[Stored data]
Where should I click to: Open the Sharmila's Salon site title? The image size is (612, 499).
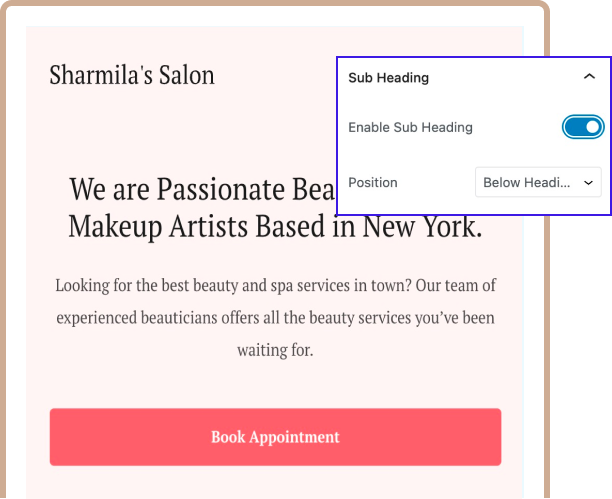(131, 75)
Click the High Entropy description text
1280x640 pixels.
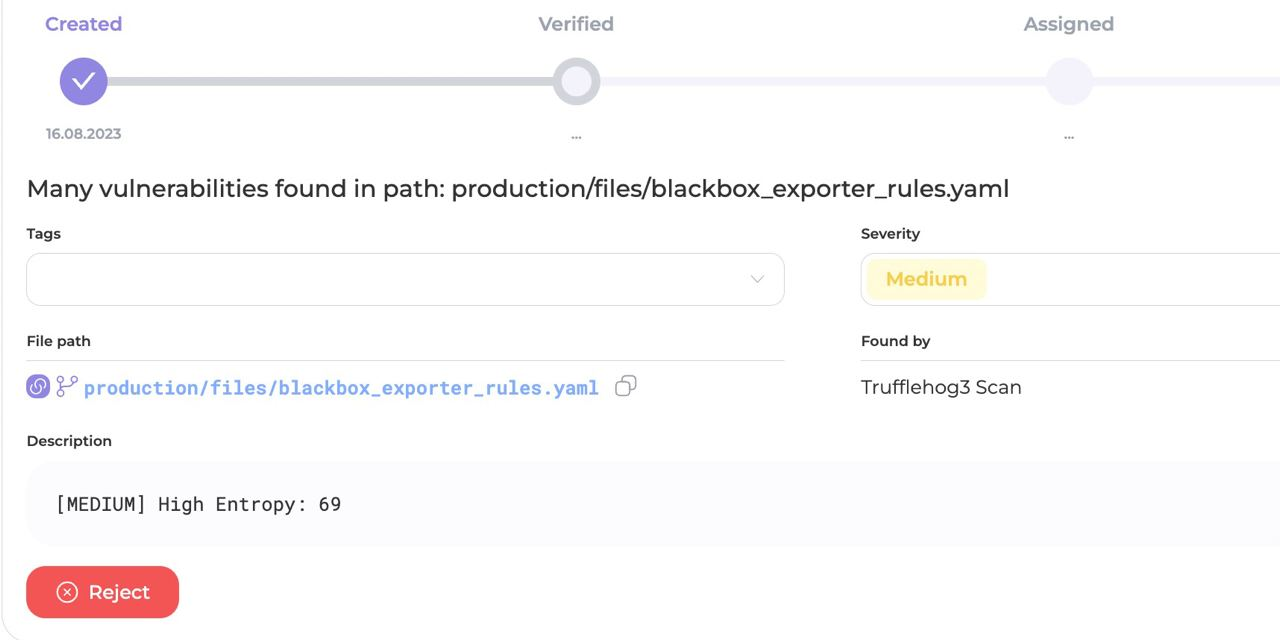point(198,504)
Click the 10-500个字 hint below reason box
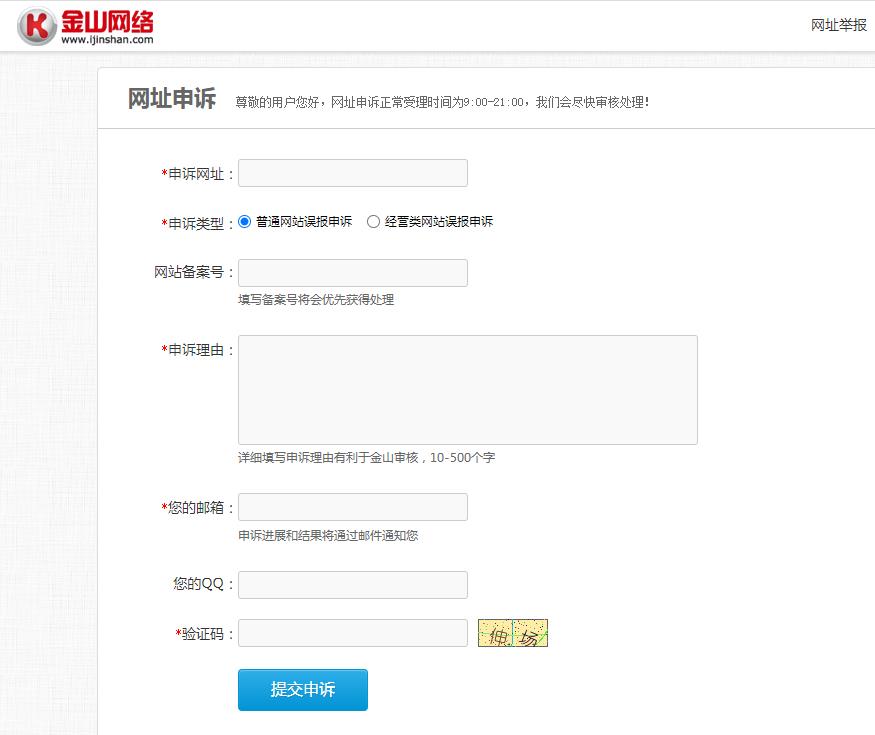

__Task brief__:
Copy out exactly the lines between the line containing "Click the High Entropy description text" and the end of the entries, including both, and leave the pictures behind.

__Exercise solution__:
Click the High Entropy description text
1280x640 pixels.
point(198,504)
Click the 10-500个字 hint below reason box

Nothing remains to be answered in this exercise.